Task goal: Any pictures in the records below must be left out when you repeat the lines from the line containing "The image size is (660, 542)." through the line containing "The image size is (930, 524)." exactly.

_____

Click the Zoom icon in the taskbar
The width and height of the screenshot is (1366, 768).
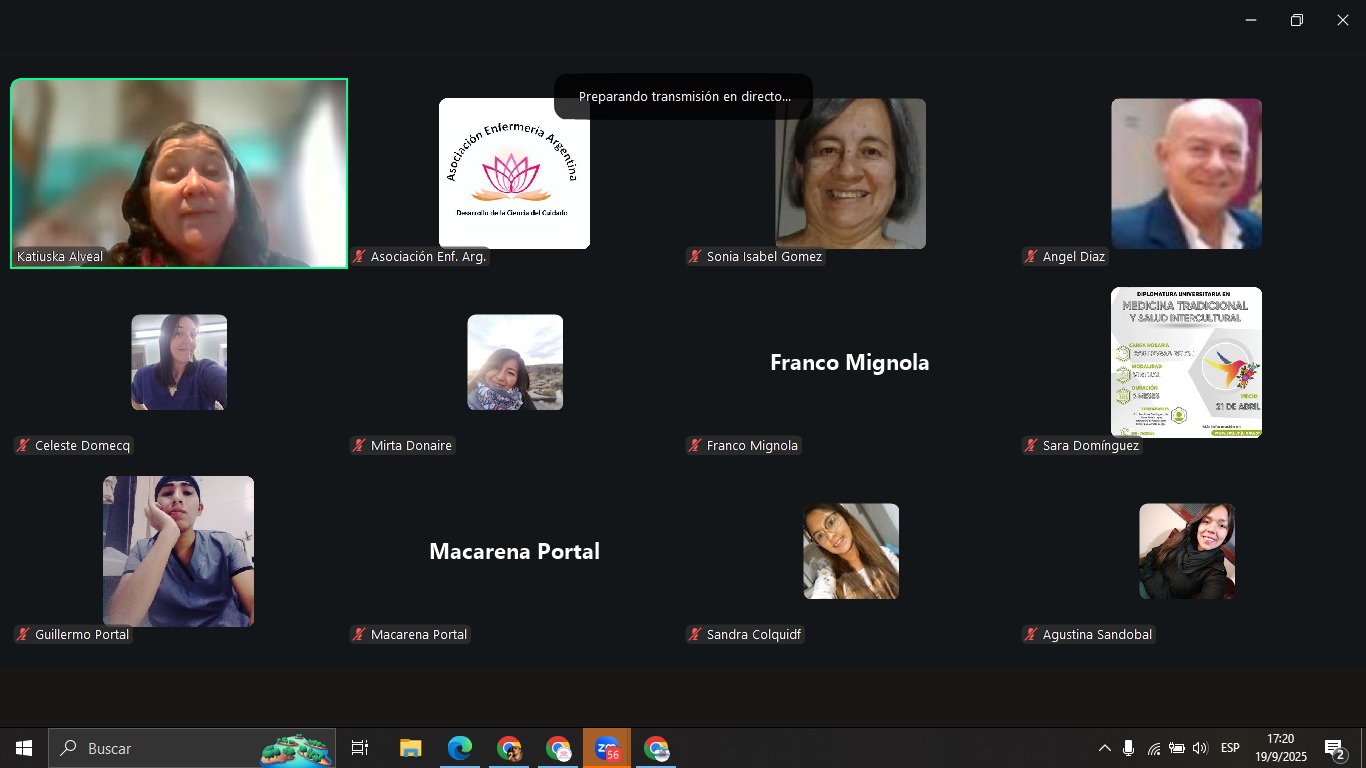tap(607, 748)
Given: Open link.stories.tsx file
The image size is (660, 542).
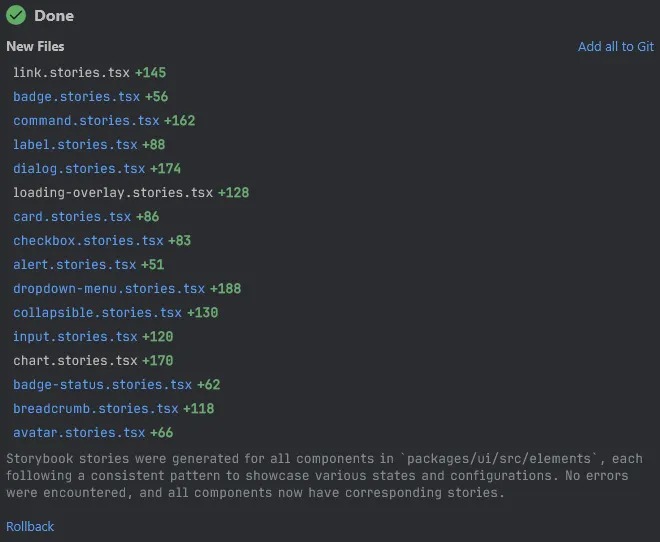Looking at the screenshot, I should click(71, 73).
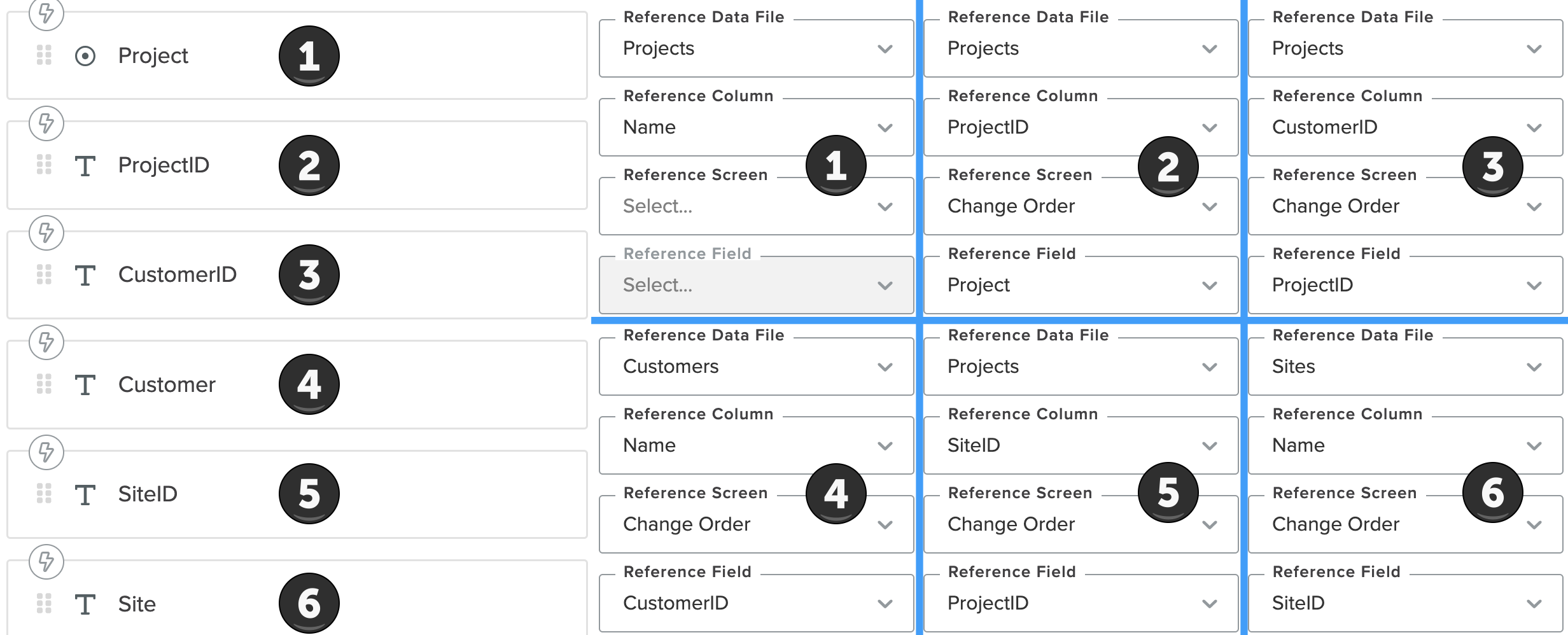The width and height of the screenshot is (1568, 635).
Task: Click the lightning bolt icon above the CustomerID field
Action: point(46,232)
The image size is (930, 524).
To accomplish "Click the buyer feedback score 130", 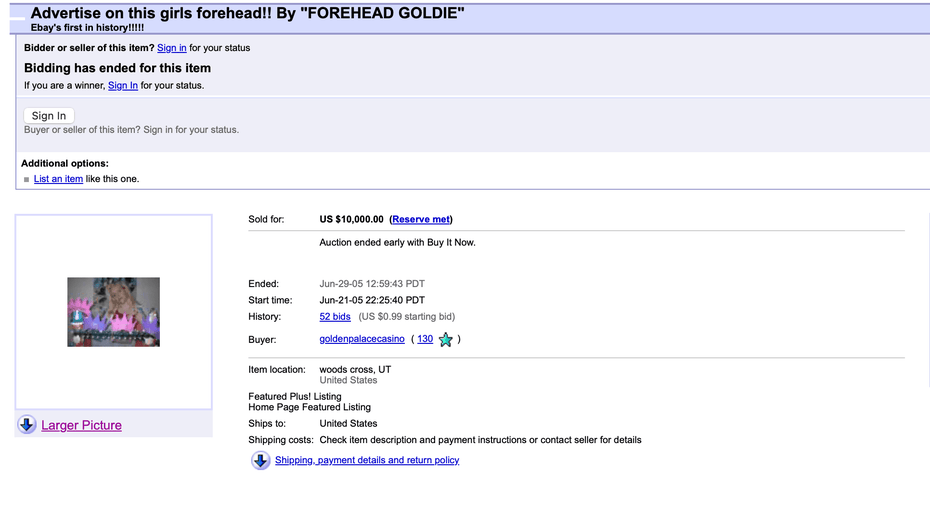I will 425,339.
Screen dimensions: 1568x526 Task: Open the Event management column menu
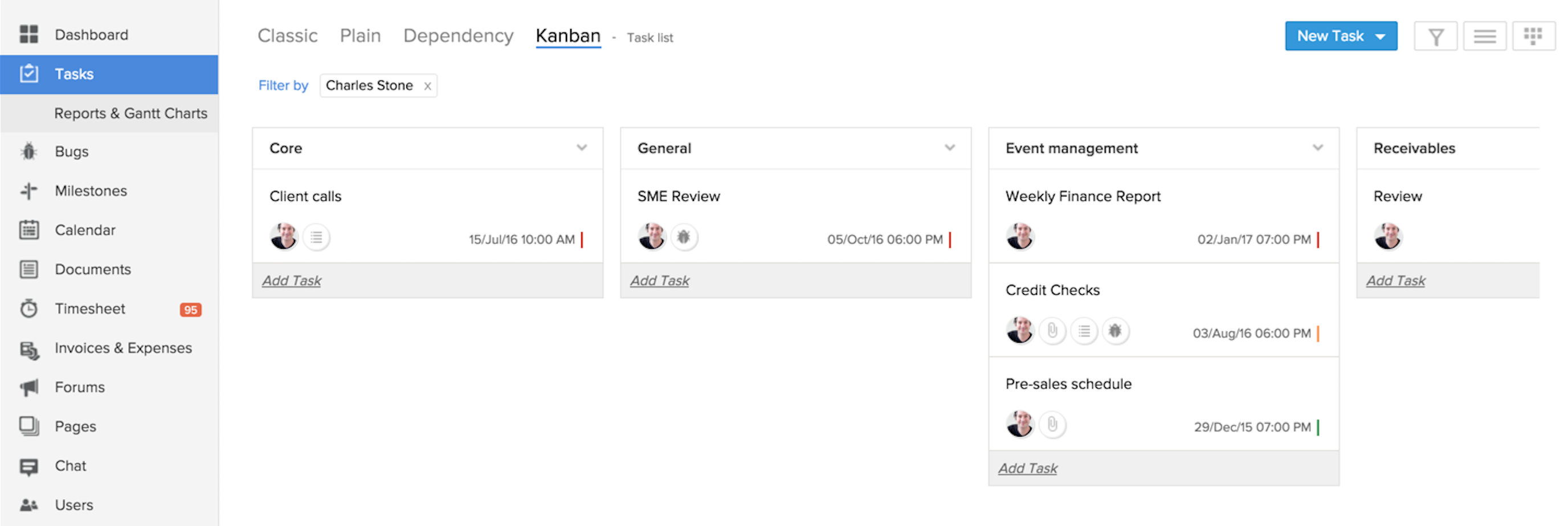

_____

Solution to the problem:
The image size is (660, 542).
Looking at the screenshot, I should click(71, 73).
The width and height of the screenshot is (1568, 635).
Task: Click the lightning bolt icon above the CustomerID field
Action: point(46,232)
The image size is (930, 524).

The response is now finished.